Process transparency is a non-negotiable for any organization. Have it, and your team stays aligned, moving through workflows without being bogged down by bottlenecks. Don’t, and team members face the frustration of slowed productivity and consistent creation of redundant documents.
This lack of process transparency leads to process debt, an accumulation of workflows that are outdated, inaccurate, and inefficient. Process debt stalls everything from shipping products to employee onboarding. To mitigate process debt and ensure every team member knows where to find the documentation they need, processes must not only be available but also properly governed. You need more than a process repository—that’s just the first step. You need a designated person to manage and monitor those processes, a process governor. In this case, governance is about empowering your team by making processes available and usable to everyone who needs them.
In this article, we’ll explore how to balance transparency with process governance best practices, ensuring teams spend less time searching for answers and more time executing on high-value projects.
What is process governance?
In short, process governance is the practice of prioritizing alignment over documentation.
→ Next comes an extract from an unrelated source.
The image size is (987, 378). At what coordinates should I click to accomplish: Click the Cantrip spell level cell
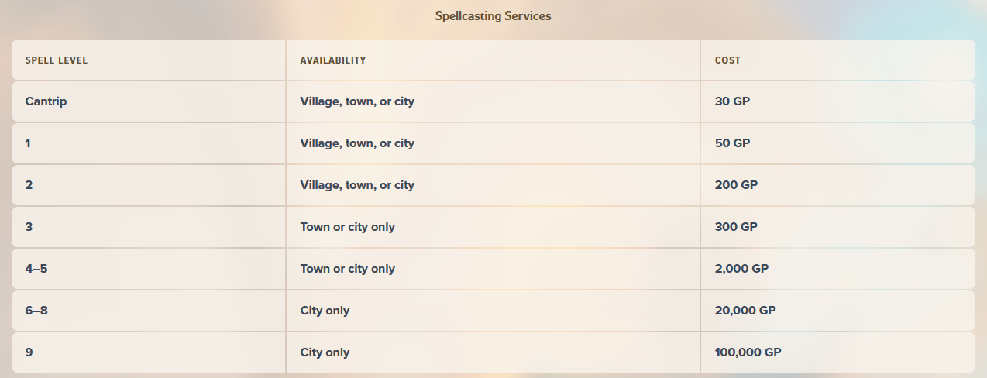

It’s the framework that ensures your team’s collective knowledge doesn't just exist but is relevant and accessible.
The governor of a process isn’t necessarily the person who maps out every single system—it’s the person who facilitates the source of truth. A process governor’s role is to act as a bridge between gathering the technical details and delivering them to the people who need them. This means moving beyond static files and focusing on the logistics of collaboration, ensuring the right users have the correct permissions and that documentation is stored where the team actually works. More than a gatekeeper, the governor is an enabler of visual collaboration.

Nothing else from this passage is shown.